In 2011, both the UK Department of Health [25] and the United States Centers for Medicare and Medicaid Services [26] implemented a 30-day all-cause readmission penalty following THA and TKA. Thus the identification of anticoagulants that are associated with a reduced bleeding risk and a reduced readmission rate is an important area in optimizing patient outcomes and minimizing the economic burden of these complications to the treating hospital.

Our study found that the use of LMWH and NOAC was comparable in terms of 90-day bleeding rates and 90-day readmission rates for all causes. The mechanism of action of all chemical thromboprophylaxis agents is likely to cause hematomas and extended bleeding from surgical wounds. We did not have information on wound complications, and it is possible that our outcomes were not sensitive enough to detect specific complications associated with NOAC use. However, a policy of using NOACs as chemical thromboprophylaxis was not associated with significantly higher readmission or mortality rates, suggesting that the use of NOACs for chemical thromboprophylaxis in hip and knee replacements is as safe as other anticoagulants.

Strengths and limitations of the study

The study benefits from a large sample size (over 400,000 patients). It had an excellent response rate for the survey, and the fact that the non-response group had similar outcomes to the rest suggests, though cannot prove, that the effect of non-responder bias is small.

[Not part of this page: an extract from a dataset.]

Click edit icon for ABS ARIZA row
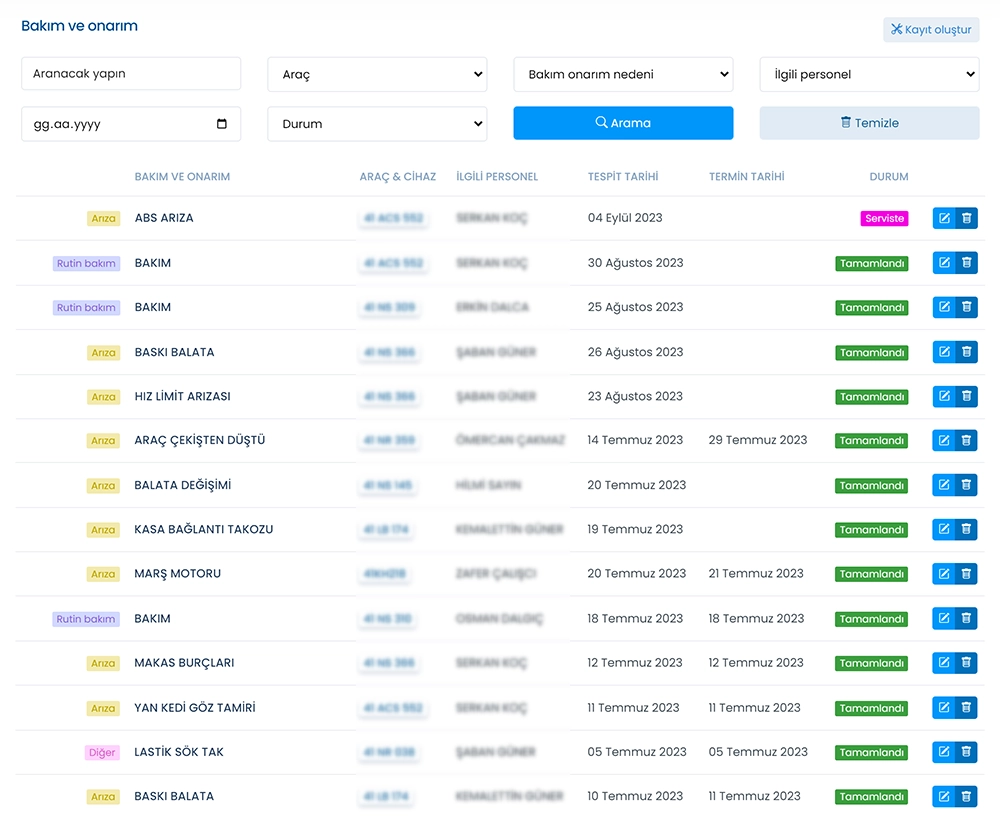coord(943,218)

The reliability of the HES database is dependent on the accuracy of coding, which is good and improving [27], [28]. This database is more accurate when analyzed for hard end points such as mortality and all-cause readmission, but less reliable for secondary diagnoses such as VTE and bleeding if variation in the quality of coding exists. We found 90-day rates of recorded VTE of 1.1% for THA and 1.5% for TKA; our recorded GI bleed rates were 0.1% for both. By comparison, the Global Orthopaedic Registry, containing 15,000 procedures in three years up to 2004 in 13 countries, reported 90-day VTE rates of 0.9% for THA and 1.3% for TKA and 90-day GI bleed rates for 0.1% for THA and 0.2% for TKA [29]. These figures are very similar to ours.

We had limited numbers of events to assess the effect on outcomes when hospitals changed policy and were restricted to considering 90-day mortality. While important, this outcome is much less sensitive than morbidity measures to the effects of changing practice. Regarding outcomes, we chose to use VTE rather than just PE because, while PE is the more important complication than symptomatic DVT, both are complications that thromboprophylaxis should reduce so it is more relevant to use both as an endpoint.

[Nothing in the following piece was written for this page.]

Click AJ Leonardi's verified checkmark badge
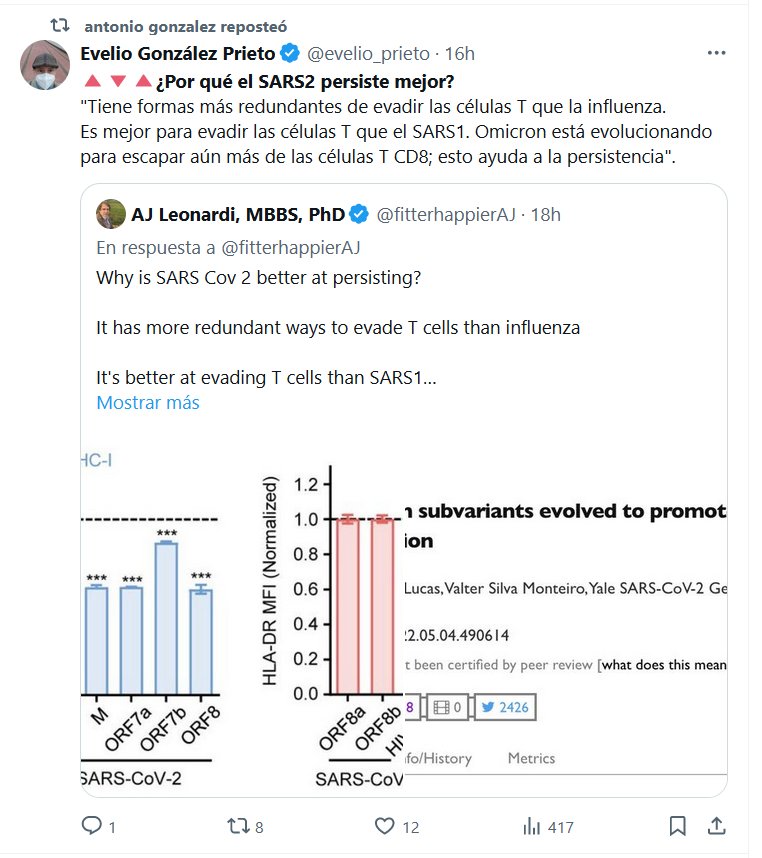This screenshot has height=858, width=762. (x=358, y=214)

A limitation of our survey is that the presence of a hospital policy does not necessarily equate to full compliance in clinical practice across the hospital [30]. However, this data set shows the link between the stated policy of the hospital and the outcome and is thereby akin to an intention-to-treat analysis, which is standard in clinical trials. A second limitation is that we do not have data on hospital policies on mechanical thromboprophylaxis or on postoperative ultrasonography use. Finally, HES data do not capture activity in primary care, and by only capturing conditions serious enough to warrant readmission, our data may under-estimate the morbidity associated with different prescribing policies. However, we would not expect there to be a relation between policy group and recording levels. It therefore seems unlikely that a bias exists when comparing the outcomes between different policies, though this cannot be ruled out.

Conclusions

This national study reflects recent clinical practice by surgeons across England. Despite clinical practice guidelines advocating the use of extended chemical prophylaxis for joint replacement surgery, we have found no evidence to support this practice. The efficacy and safety of LMWH and NOAC were found to be comparable irrespective of their duration of use. This study would support the American Academy of Orthopaedic Surgeons' recommendation [31] that the overriding choice and duration of prophylaxis be decided by the treating physician on an individual basis.